Re: About computer-optimized RDF format. from Bijan Parsia on 2008-07-24 (semantic-web@w3.org from July 2008)

From: Bijan Parsia <bparsia@cs.man.ac.uk>
Date: Thu, 24 Jul 2008 14:23:30 +0100
To: "Stephen D. Williams" <sdw@lig.net>
Cc: Sandro Hawke <sandro@w3.org>, Damian Steer <pldms@mac.com>, Olivier Rossel <olivier.rossel@gmail.com>, Semantic Web <semantic-web@w3.org>
Message-Id: <2BE6E663-DAFD-4D91-B386-D6A771AFE4FA@cs.man.ac.uk>
On 24 Jul 2008, at 03:08, Stephen D. Williams wrote:

> I view RDF and related standards in a number of ways, ranging from  
> simple application use to AI.  One key part is that I think that  
> RDF is the next logical step past XML in data flexibility and  
> clarity of representation.

This is by no means obvious. See the lengthy thread starting:
	<http://www.w3.org/mid/486A0516.2010702@gmail.com>

> Especially when creating integration and database mechanisms.  From  
> a certain point of view, XML seems like a special case of an RDF  
> equivalent representation.

I don't think there's a meaningful sense which XML is a special case  
of RDF. Even if you just consider data structures and claim that XML  
(qua "trees") is a special case of RDF (qua "graphs"), it's just not  
very helpful

>   Although even more inefficient currently.
>
> Damian Steer wrote:
>> On 23 Jul 2008, at 10:07, Olivier Rossel wrote:
>>> I was wondering how to improve the loading time of RDF files in
>>> semantic web frameworks.
>>> And then came a question: is RDF efficient to load?
>>> The obvious answer is no.
>> I'm not sure that is obvious, but go on...
> Have you done it?  ;-)

I'm very sure he has.
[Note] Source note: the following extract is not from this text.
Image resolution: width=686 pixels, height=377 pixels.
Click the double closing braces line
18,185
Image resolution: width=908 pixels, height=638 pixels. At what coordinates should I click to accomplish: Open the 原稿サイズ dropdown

As the rest of his email showed.

> (Just kidding.  Maybe better: Have you noticed how inefficient it is?)

I think you conflate implementation with the problem.

> Compare loading 1MB in 128K chunks as binary data with loading 1MB  
> of RDF data, or even 1MB of gzipped RDF data.  What's the multiple?

I feel very confident that I can trivially make this come out however  
you like. For example, If the binary data is something encrypted and  
compressed due to a very complex algorithm and requires regenerating  
very large and complex structures it'll be crushed by parsing RDF to  
a list of triples.

> You may argue that it's a whole different thing.  I would argue  
> that A) that's not necessarily true and B) loading the binary data  
> is the theoretical maximum to determine efficiency rating

It would be nice if you argued this point instead of asserting it.  
Preferably with empirical data. And, of course, we don't typically  
need a maximally efficient (unless we also through in human effort as  
a component).

> and C) parsing and serializing data as it is currently done for  
> both XML and RDF is worst case in some important ways.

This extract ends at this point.